§ PAGE:
============================================================
In the event of default by an obligor on a receivable, the
Company has all the remedies of a secured party under the Uniform
Commercial Code ("UCC"). The UCC remedies of a secured party
include the right to repossession by self-help means, unless such
means would constitute a breach of the peace. Self-help
repossession is accomplished by retaking possession of the motor
vehicle. If a breach of the peace is likely to occur, or if
applicable state law so requires, the Servicer must obtain a court
order on behalf of the Company from the appropriate state court and
repossess the vehicle in accordance with that order. None of the
states from which the Company does or intends to purchase
receivables have state laws that would require the Company, in the
absence of a probable breach of peace, to obtain a court order
before it attempts to repossess a motor vehicle.
In most jurisdictions, including those states from which the
Company presently does or intends to purchase receivables, the UCC
and other state laws require the secured party to provide the
obligor with reasonable notice of the date, time and place of any
public sale or the date after which any private sale of the
collateral may be held. Unless the obligor waives his rights after
default, the obligor has the right to redeem the collateral prior
to actual sale by paying the secured party the unpaid installments
(less any required discount for prepayment) of the receivable plus
reasonable expenses for repossessing, holding, and preparing the
collateral for disposition and arranging for its sale, plus in some
jurisdictions, reasonable attorneys fees, or, in some states, by
payment of delinquent
installments. Vehicles repossessed on behalf of the Company, if
any, will generally be resold at wholesale auctions which are
attended principally by dealers.
Item 2. Properties
The Company has no material physical properties.
Item 3. Legal Proceedings
There are no legal proceedings involving the Company or its
assets.
Item 4. Submission of Matters to a Vote of Security Holders
Not Applicable.
Part II
Item 5. Market for Registrant's Common Equity and Related
Stockholder Matters
There is no established public trading market for the
Company's common equity. All of the Company's outstanding common
stock is owned by U.S. Automobile Acceptance Corporation.
Item 6. Selected Financial Data
Set forth below is a table of selected financial data for
the fiscal year ended December 31, 1996.
============================================================
§ DATA ENTRIES:
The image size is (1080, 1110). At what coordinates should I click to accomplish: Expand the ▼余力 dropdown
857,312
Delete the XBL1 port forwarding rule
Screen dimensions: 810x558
============================================================
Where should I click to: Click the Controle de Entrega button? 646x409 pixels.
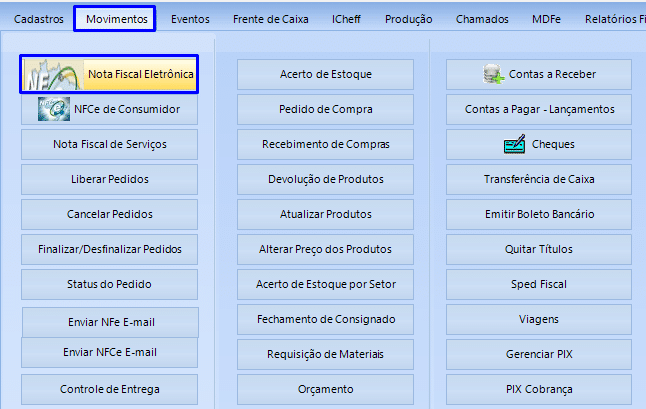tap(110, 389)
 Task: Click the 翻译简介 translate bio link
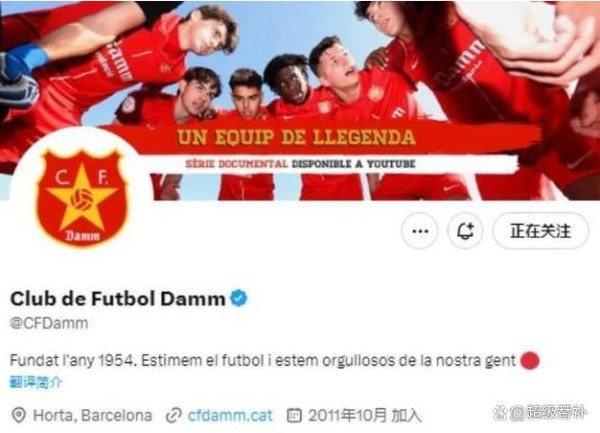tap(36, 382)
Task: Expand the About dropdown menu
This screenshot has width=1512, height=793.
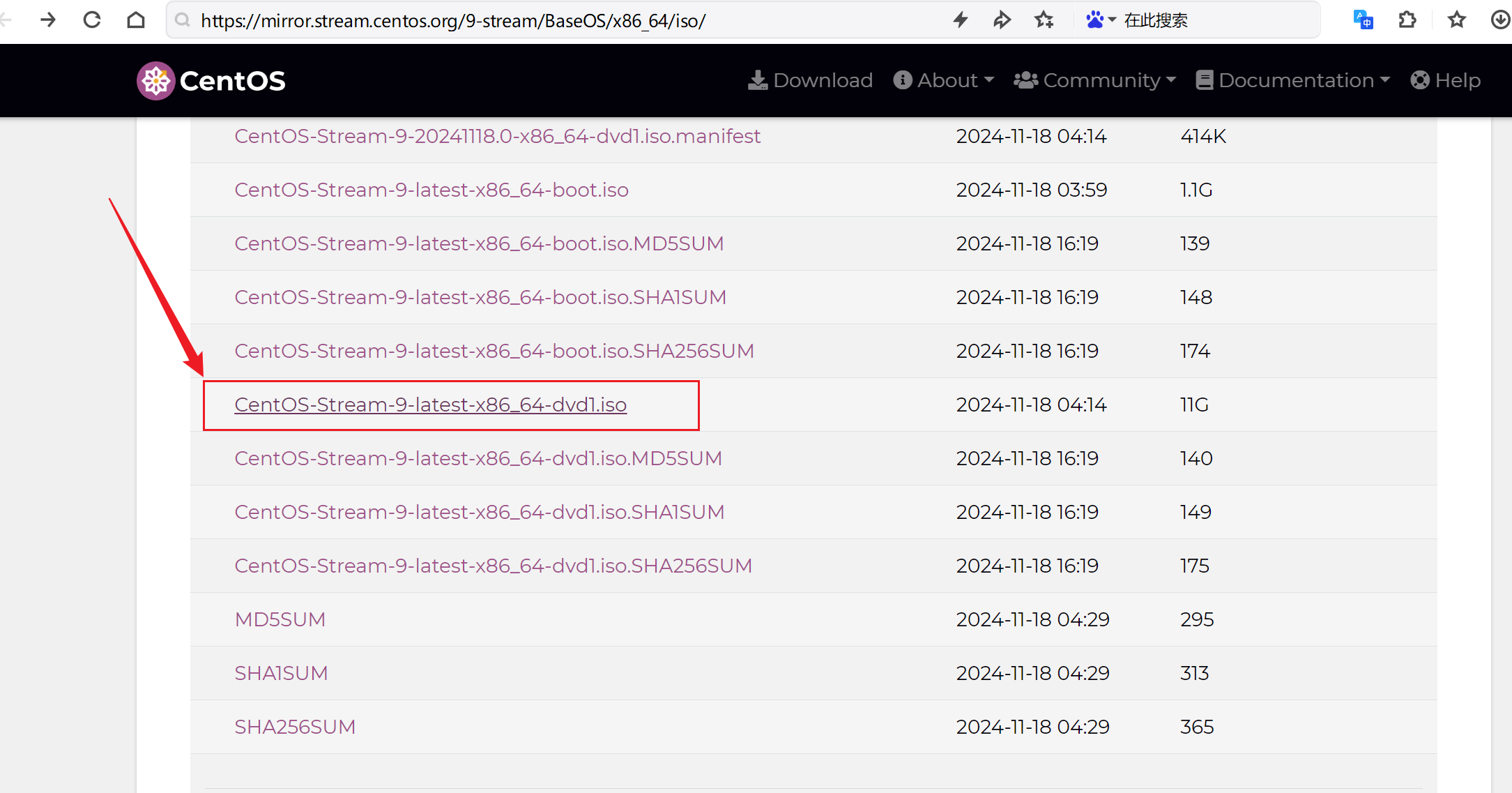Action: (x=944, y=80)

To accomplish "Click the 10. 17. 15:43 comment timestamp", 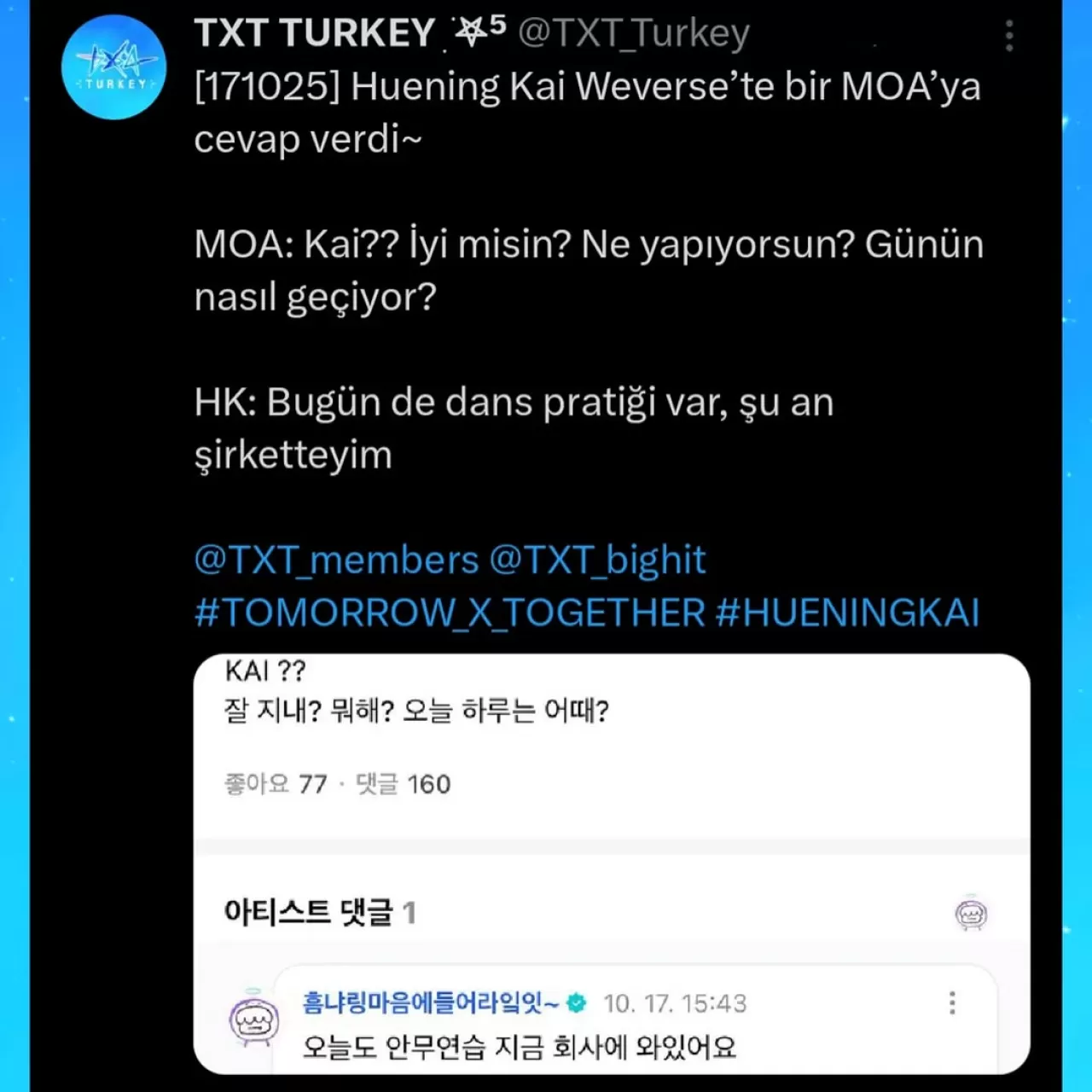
============================================================
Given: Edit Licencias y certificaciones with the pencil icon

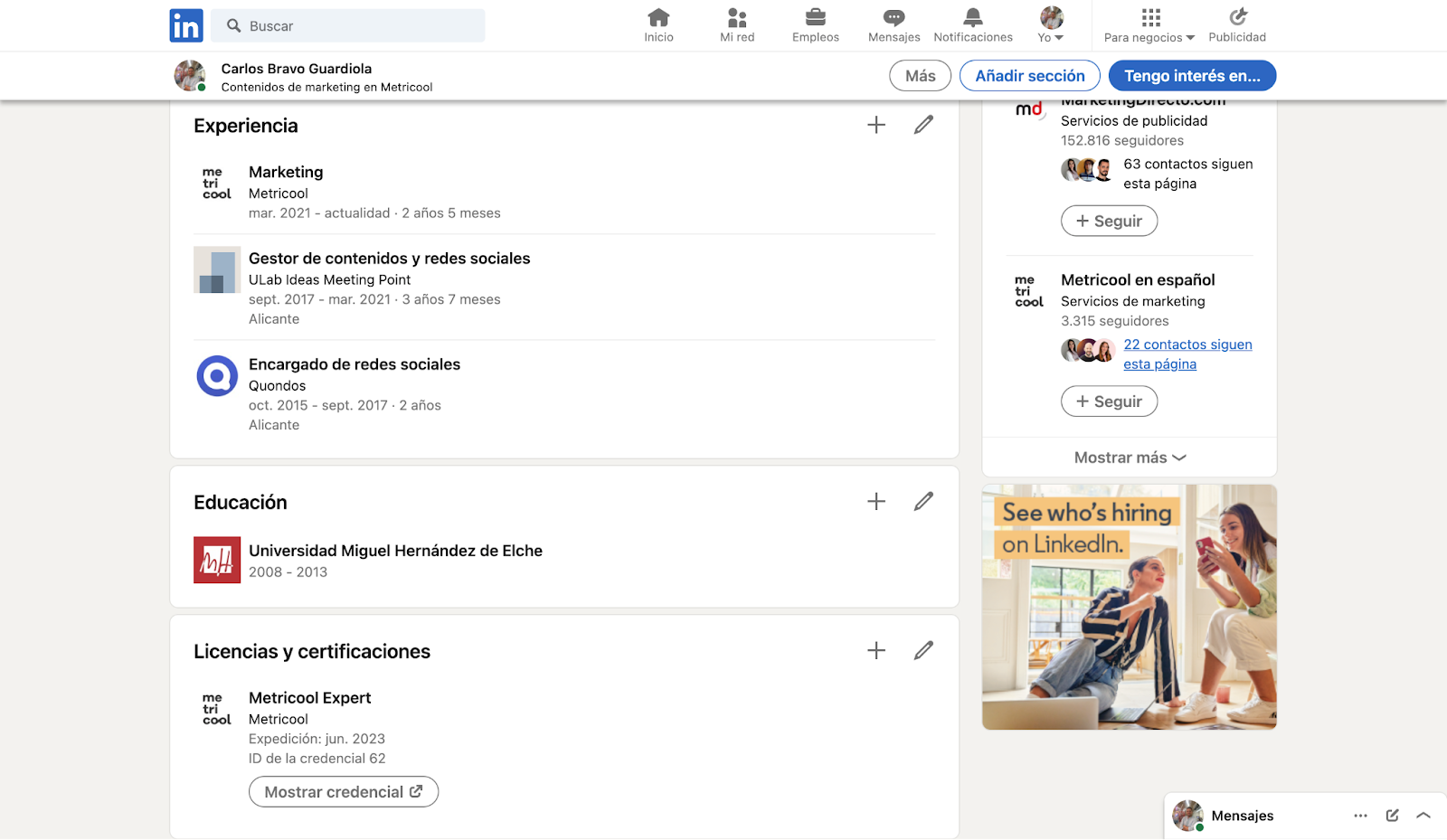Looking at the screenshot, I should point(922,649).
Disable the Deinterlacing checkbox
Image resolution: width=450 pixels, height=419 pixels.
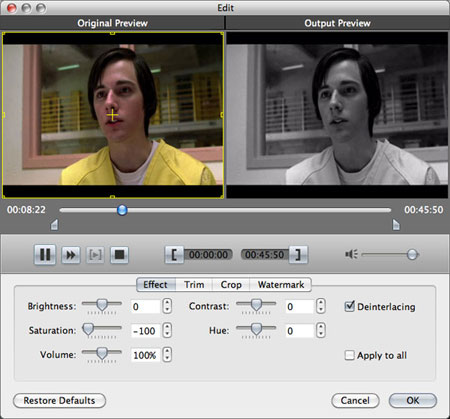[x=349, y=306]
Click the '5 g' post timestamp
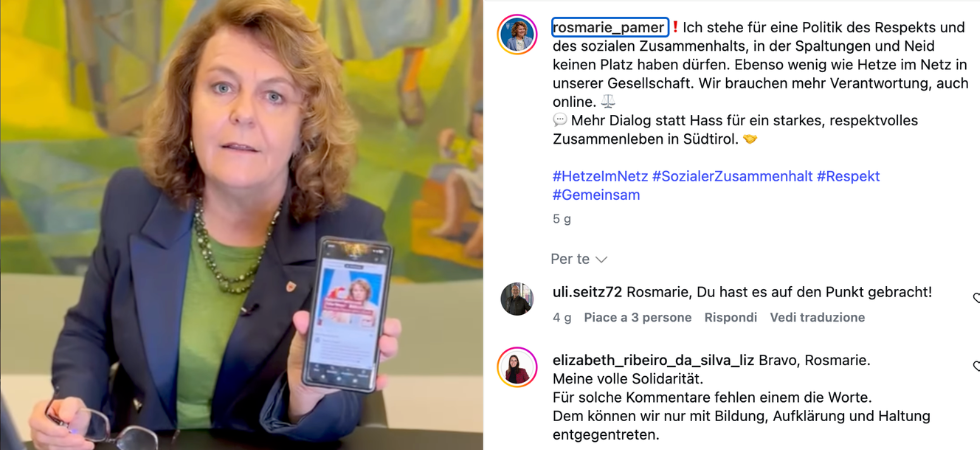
============================================================
§ SHORT EXERCISE 1: Based on the filing, tell whether each statement agrees with it. Answer yes or no for each and quote the deciding words: (a) U.S. Automobile Acceptance Corporation owns all of the Company's outstanding common stock. (b) Repossessed vehicles will generally be resold at retail to the public. (c) The Company is involved in pending legal proceedings.
§ SHORT EXERCISE 2: Using the filing, explain in one to three sentences when the Servicer must get a court order to repossess a vehicle instead of using self-help, and why.

§ EXERCISE SOLUTION 1:
(a) Yes: "All of the Company's outstanding common stock is owned by U.S. Automobile Acceptance Corporation."
(b) No: "will generally be resold at wholesale auctions which are attended principally by dealers."
(c) No: "There are no legal proceedings involving the Company or its assets."

§ EXERCISE SOLUTION 2: Self-help repossession is allowed only when it would not "constitute a breach of the peace." So if a breach of the peace is likely, or if applicable state law requires it, the Servicer must obtain a court order on the Company's behalf from the appropriate state court. It must then repossess the vehicle in accordance with that order.